• [Problem]
The full set of entries below should be transcribed exactly.

BEGIN

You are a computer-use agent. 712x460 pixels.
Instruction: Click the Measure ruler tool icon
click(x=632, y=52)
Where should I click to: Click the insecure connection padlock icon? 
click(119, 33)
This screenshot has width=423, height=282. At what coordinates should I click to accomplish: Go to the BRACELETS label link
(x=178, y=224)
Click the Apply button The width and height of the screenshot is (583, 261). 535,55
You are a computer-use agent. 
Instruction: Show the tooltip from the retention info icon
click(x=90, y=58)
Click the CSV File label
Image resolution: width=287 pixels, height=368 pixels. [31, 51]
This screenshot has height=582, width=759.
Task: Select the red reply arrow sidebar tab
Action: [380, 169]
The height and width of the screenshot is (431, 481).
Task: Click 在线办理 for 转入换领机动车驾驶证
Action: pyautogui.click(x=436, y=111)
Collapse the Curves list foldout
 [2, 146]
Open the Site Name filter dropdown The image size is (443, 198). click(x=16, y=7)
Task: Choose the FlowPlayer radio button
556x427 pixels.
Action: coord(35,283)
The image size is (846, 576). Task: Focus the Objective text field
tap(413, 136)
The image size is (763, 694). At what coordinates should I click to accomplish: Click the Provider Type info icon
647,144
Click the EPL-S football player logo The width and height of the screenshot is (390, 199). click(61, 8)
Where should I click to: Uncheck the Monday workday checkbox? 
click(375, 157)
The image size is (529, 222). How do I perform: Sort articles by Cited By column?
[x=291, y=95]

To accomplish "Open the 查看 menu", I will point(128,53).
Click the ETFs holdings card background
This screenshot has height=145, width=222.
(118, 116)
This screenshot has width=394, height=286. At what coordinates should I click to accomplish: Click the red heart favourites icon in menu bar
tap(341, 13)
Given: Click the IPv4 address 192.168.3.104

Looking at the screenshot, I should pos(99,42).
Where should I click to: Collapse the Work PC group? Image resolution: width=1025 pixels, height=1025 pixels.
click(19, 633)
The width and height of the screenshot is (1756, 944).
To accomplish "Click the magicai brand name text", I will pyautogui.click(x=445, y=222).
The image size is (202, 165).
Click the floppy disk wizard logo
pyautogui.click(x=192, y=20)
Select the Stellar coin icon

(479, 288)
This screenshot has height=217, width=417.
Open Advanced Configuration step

END

• [Answer]
You are a computer-use agent. 712x460 pixels.
Instruction: Click the Measure ruler tool icon
click(x=632, y=52)
Where should I click to: Click the insecure connection padlock icon? 
click(119, 33)
This screenshot has width=423, height=282. At what coordinates should I click to accomplish: Go to the BRACELETS label link
(x=178, y=224)
Click the Apply button The width and height of the screenshot is (583, 261). 535,55
You are a computer-use agent. 
Instruction: Show the tooltip from the retention info icon
click(x=90, y=58)
Click the CSV File label
Image resolution: width=287 pixels, height=368 pixels. [31, 51]
This screenshot has height=582, width=759.
Task: Select the red reply arrow sidebar tab
Action: [380, 169]
The height and width of the screenshot is (431, 481).
Task: Click 在线办理 for 转入换领机动车驾驶证
Action: pyautogui.click(x=436, y=111)
Collapse the Curves list foldout
 [2, 146]
Open the Site Name filter dropdown The image size is (443, 198). click(x=16, y=7)
Task: Choose the FlowPlayer radio button
556x427 pixels.
Action: coord(35,283)
The image size is (846, 576). Task: Focus the Objective text field
tap(413, 136)
The image size is (763, 694). At what coordinates should I click to accomplish: Click the Provider Type info icon
647,144
Click the EPL-S football player logo The width and height of the screenshot is (390, 199). click(61, 8)
Where should I click to: Uncheck the Monday workday checkbox? 
click(375, 157)
The image size is (529, 222). How do I perform: Sort articles by Cited By column?
[x=291, y=95]

To accomplish "Open the 查看 menu", I will point(128,53).
Click the ETFs holdings card background
This screenshot has height=145, width=222.
(118, 116)
This screenshot has width=394, height=286. At what coordinates should I click to accomplish: Click the red heart favourites icon in menu bar
tap(341, 13)
Given: Click the IPv4 address 192.168.3.104

Looking at the screenshot, I should pos(99,42).
Where should I click to: Collapse the Work PC group? Image resolution: width=1025 pixels, height=1025 pixels.
click(19, 633)
The width and height of the screenshot is (1756, 944).
To accomplish "Click the magicai brand name text", I will pyautogui.click(x=445, y=222).
The image size is (202, 165).
Click the floppy disk wizard logo
pyautogui.click(x=192, y=20)
Select the Stellar coin icon

(479, 288)
This screenshot has height=217, width=417.
Open Advanced Configuration step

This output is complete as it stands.